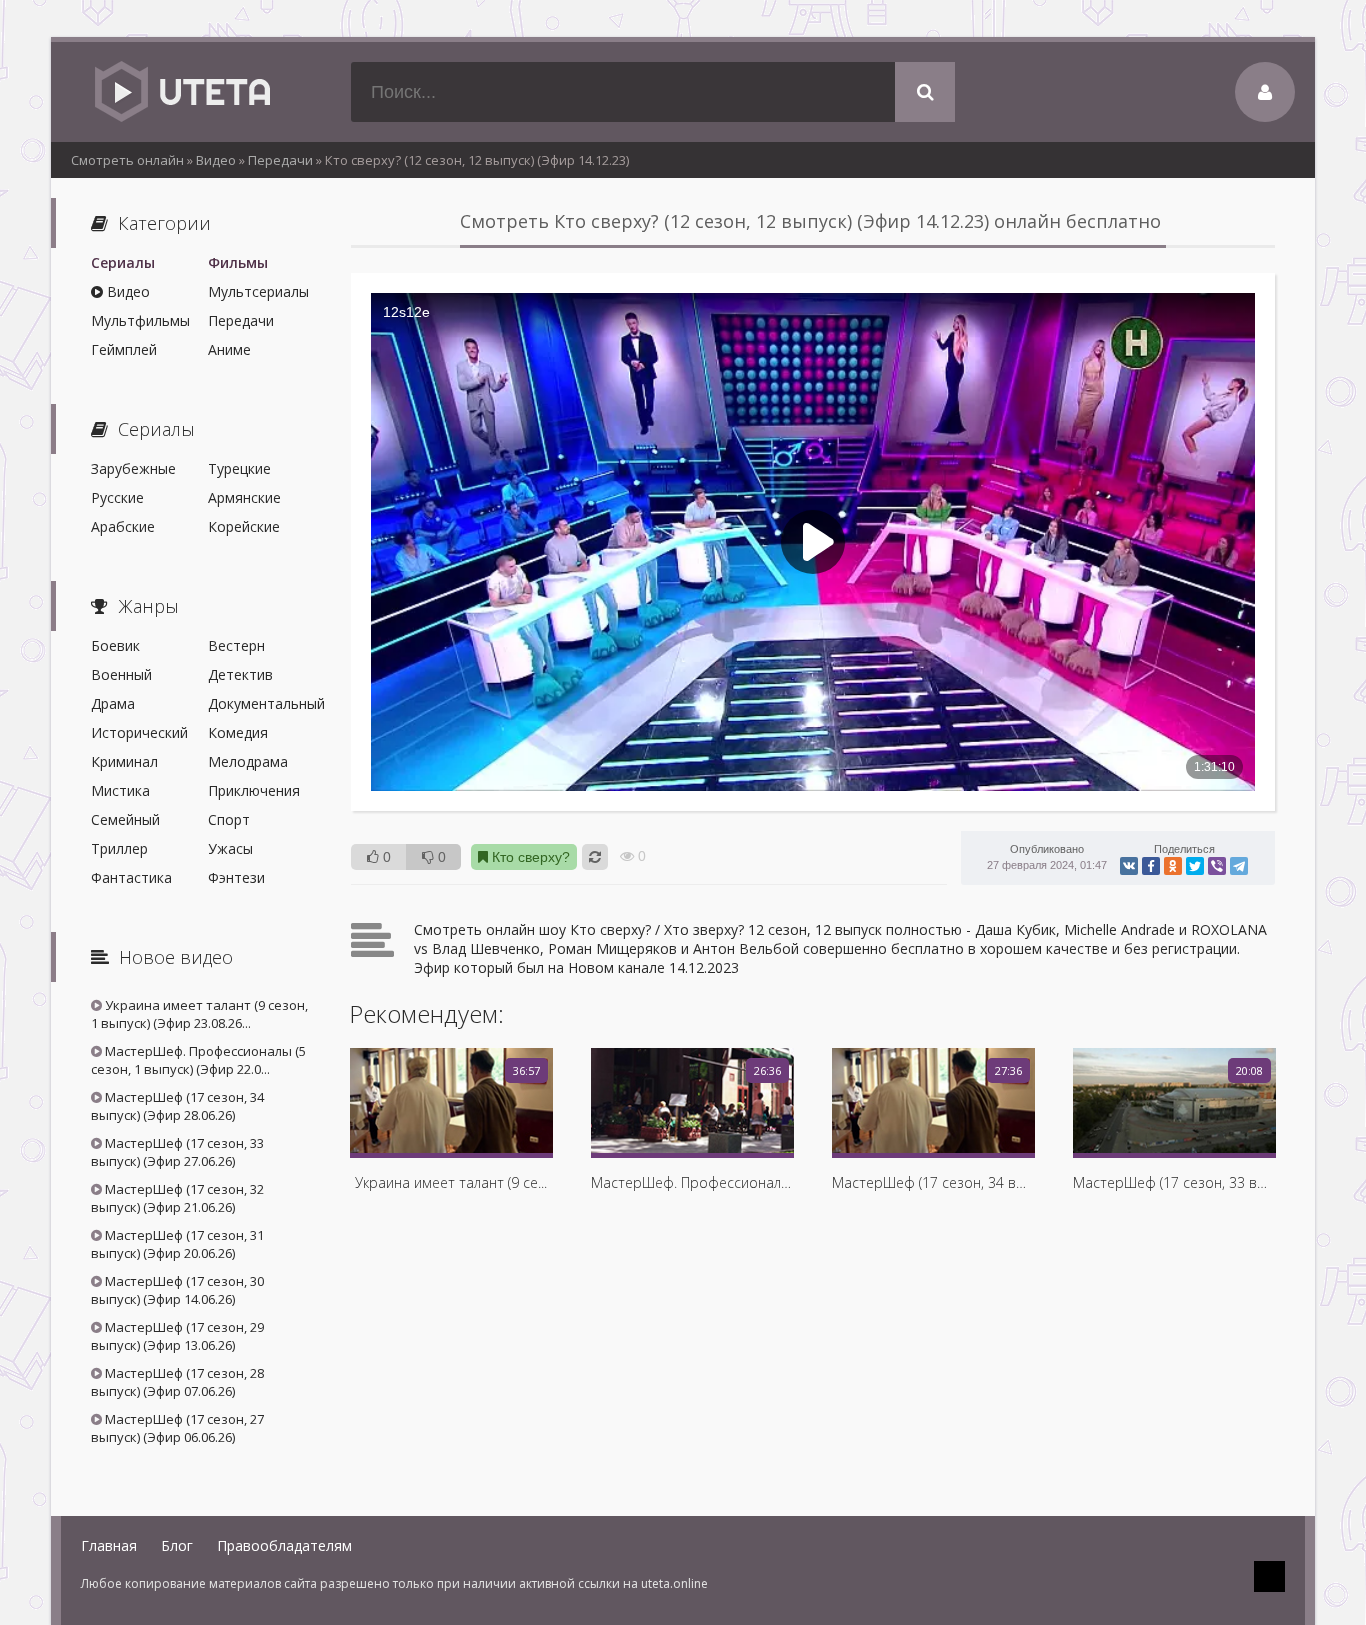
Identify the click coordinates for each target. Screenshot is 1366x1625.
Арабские (123, 526)
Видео (126, 291)
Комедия (238, 732)
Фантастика (131, 877)
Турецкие (239, 468)
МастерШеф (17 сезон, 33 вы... (1174, 1182)
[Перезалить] (595, 857)
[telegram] (1239, 866)
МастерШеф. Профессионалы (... (692, 1182)
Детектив (240, 674)
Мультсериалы (258, 291)
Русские (117, 497)
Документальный (259, 703)
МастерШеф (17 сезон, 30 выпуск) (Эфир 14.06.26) (177, 1290)
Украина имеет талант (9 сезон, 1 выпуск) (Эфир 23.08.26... (199, 1014)
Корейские (244, 526)
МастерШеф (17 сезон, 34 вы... (933, 1182)
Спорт (229, 819)
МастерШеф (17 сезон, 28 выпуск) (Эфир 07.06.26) (177, 1382)
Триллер (119, 848)
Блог (177, 1545)
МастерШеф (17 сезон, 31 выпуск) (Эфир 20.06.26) (177, 1244)
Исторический (139, 732)
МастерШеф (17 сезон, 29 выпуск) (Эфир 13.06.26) (177, 1336)
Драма (113, 703)
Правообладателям (284, 1545)
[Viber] (1217, 866)
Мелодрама (248, 761)
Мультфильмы (140, 320)
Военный (121, 674)
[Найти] (925, 92)
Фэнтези (236, 877)
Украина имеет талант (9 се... (451, 1182)
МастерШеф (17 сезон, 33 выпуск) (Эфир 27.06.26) (177, 1152)
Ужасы (230, 848)
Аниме (229, 349)
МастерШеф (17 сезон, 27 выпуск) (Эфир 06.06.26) (177, 1428)
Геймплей (124, 349)
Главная (109, 1545)
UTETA (181, 92)
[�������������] (1173, 866)
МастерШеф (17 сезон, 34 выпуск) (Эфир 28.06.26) (177, 1106)
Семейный (125, 819)
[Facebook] (1151, 866)
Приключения (254, 790)
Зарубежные (133, 468)
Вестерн (236, 645)
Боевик (115, 645)
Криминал (124, 761)
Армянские (244, 497)
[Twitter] (1195, 866)
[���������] (1129, 866)
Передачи (241, 320)
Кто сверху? (529, 857)
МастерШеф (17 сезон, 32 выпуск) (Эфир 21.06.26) (177, 1198)
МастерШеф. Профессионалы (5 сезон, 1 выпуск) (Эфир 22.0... (198, 1060)
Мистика (120, 790)
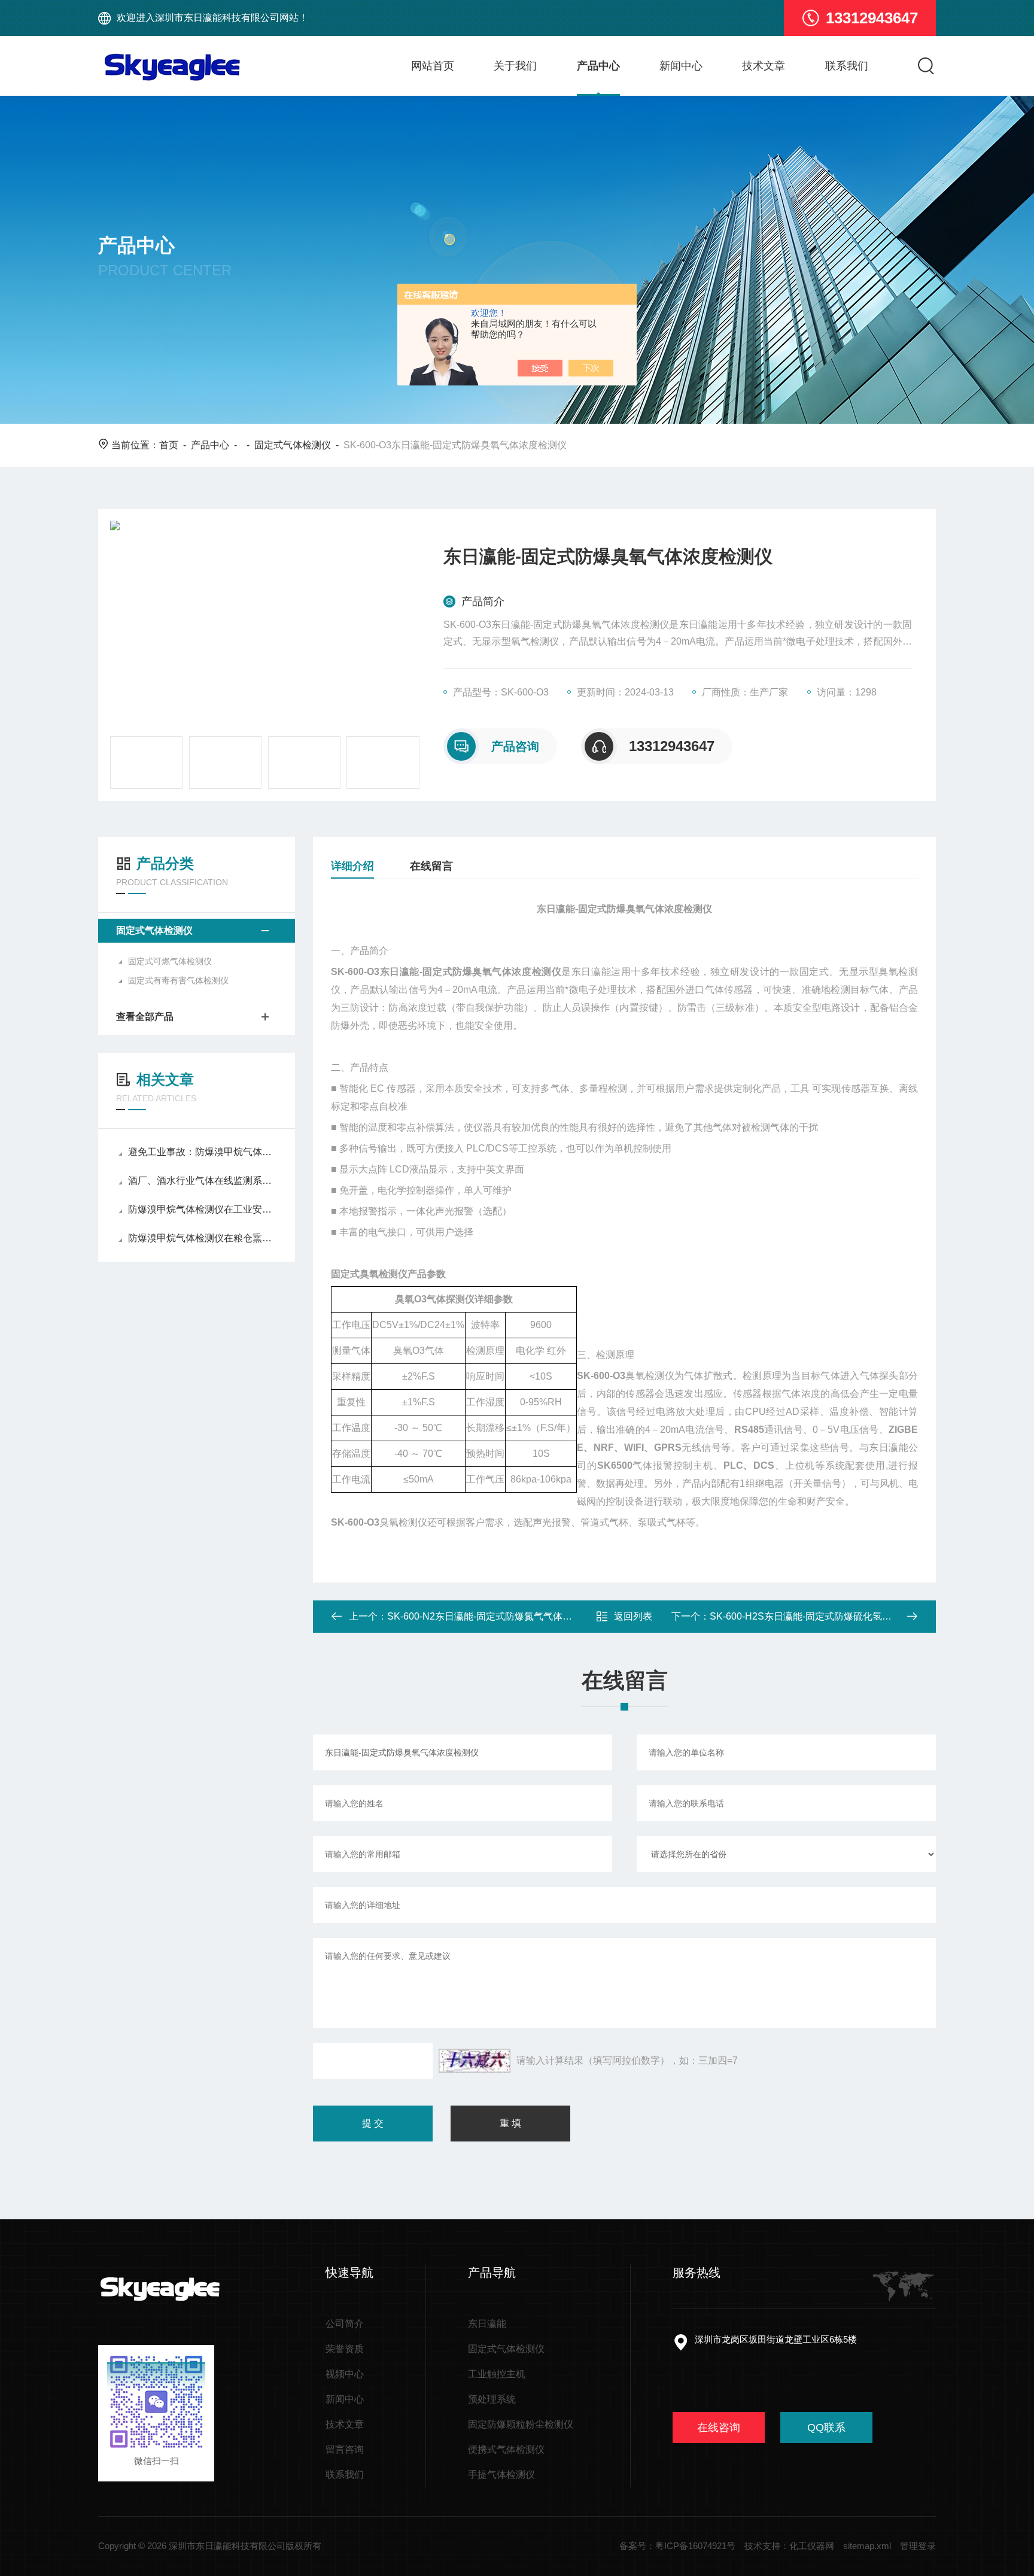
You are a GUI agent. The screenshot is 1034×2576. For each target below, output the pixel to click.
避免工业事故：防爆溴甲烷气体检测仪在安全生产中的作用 (202, 1152)
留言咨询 (345, 2449)
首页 (168, 445)
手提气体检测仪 (501, 2474)
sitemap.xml (867, 2546)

___

The task: Each line in the data that holds the string "click" must be returned.

Output of the task:
Identify the click coordinates for each target. Screenshot is 1366x1625.
You are a GUI agent. The screenshot is 1034×2576. For each target below, output the pixel to click.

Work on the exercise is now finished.